トルコ(人口約8,200万人)
西岡いずみ
①新型コロナウイルス感染状況について、いまはどうなっていますか?
2020年9月2日現在の新規感染者数は1596人、累計感染者数は27万3301人。6月2日に新規感染者数が786人まで減少した後、再び増加に転じ、ここ3か月ほどは毎日1000人前後で減増を繰り返しています。保健相の8月19日の発表では、トルコ全土の集中治療室の平均利用率は64.8%とのことです。
②国や自治体からの規制や制限はありますか?
現在、都市間の移動制限は解除されており、ショッピングセンターや飲食店の営業も再開されていますが、多くの県でマスク着用義務が課されています。入出国制限は6月中旬にほぼ解除されており、入国者の隔離処置などは行われていません。

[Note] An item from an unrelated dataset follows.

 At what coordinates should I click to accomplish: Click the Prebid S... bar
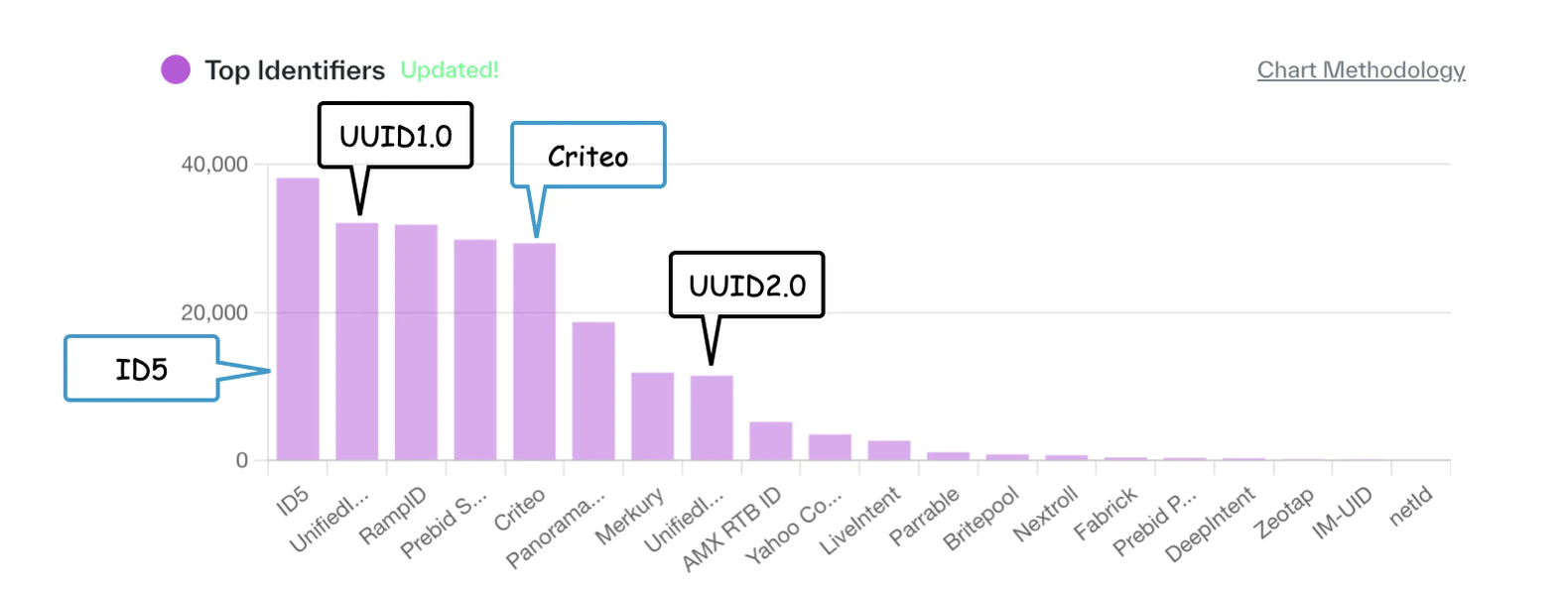(x=475, y=350)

移動規制の解除に伴い、保健省はHES(‘Hayat Eve Sığar.’(生命は家に収まる)の略)という、コロナ感染者の追跡、感染状況表示のためのアプリを開発提供しました。また、飛行機、鉄道、バスなど公共交通機関による国内移動の際には、HESコードというコロナ感染の履歴、感染者との接触履歴を示す追跡ナンバーを取得して提示しなければ、チケットが買えない仕組みになっています。
③国や自治体からどんな援助がありましたか? あるいはありますか?
被雇用者に対する3か月の休業補償、マスクの無料配布(現在は最高価格1枚1リラという制限付きで販売)、各種税金・社会保障費納入の延期、低所得者への援助金がありました。
④日常生活や街の様子など、とくに前回のレポート時から変わったことがあれば教えてください
5月以降、さまざまな制限が解除され、コロナウイルス感染防止対策は実質的に各個人と各事業主に託された形です。そのため、人や場所に応じて対応にバラつきがあり、場合によっては感染の危険を感じることもあります。とくに祭りや結婚式、兵役に就く若者の送別、葬式などでは、互いの間隔を考慮しないで人が集まることが多く、これが感染増加に影響を及ぼしているとして問題視されています。テレビ、ネットのニュースでもそのような映像が頻繁に見られます。しかし、5月の断食月と砂糖祭りの時とは異なり、8月初めのイスラム教の犠牲祭(クルバン・バイラム)には外出禁止令は出されませんでした。私も8月に夫の田舎で結婚式に参加しましたが、ニュースで見たとおりの光景でした。地方の結婚式は花嫁花婿の家の庭に多くの人が集まって踊り、踊らない人たちも花嫁花婿や踊る人たちを見ようと、前へ前へと密集します。また、食事もふるまわれます。村内や近郊でコロナによる患者や死者がいることが話題になっているにもかかわらず、マスク着用者がほとんどおらず、非常に居心地悪く感じました。
⑤近況について、ご自由にお書きください
現在、学校教育は9月に再開されると発表されています。我が家の娘はこの9月に高校に入学するのですが、登録手続きの際に受けた説明によると、本来40人のクラス定員を20人にし、さらに10人ずつに分けて、一方のグループが対面教育を受ける際、もう一方のグループは遠隔教育を受けるという計画だそうです。しかし、外出規制がある時期に国営テレビやインターネットで、教育省や各学校、各教師による遠隔授業がありましたが、内容に乏しかったり、接続できなかったりしたので、このような形できちんとした教育を受けることができるのか心配です。また、いままでにない形での不定期な登校で、新しい級友とどのように関係を築くのだろうという不安もあります。
一方、外出制限期間中呼びかけに応じなくなっていた近所の猫たちはというと、制限解除により再び定期的に餌がもらえるようになったためか、「ピスィ、ピスィ(猫、猫)」の呼びかけに応じてくれるようになりました。猫たちと再び交流できるようになったことは、不安や心配が多い中でのささやかな癒しとなっています。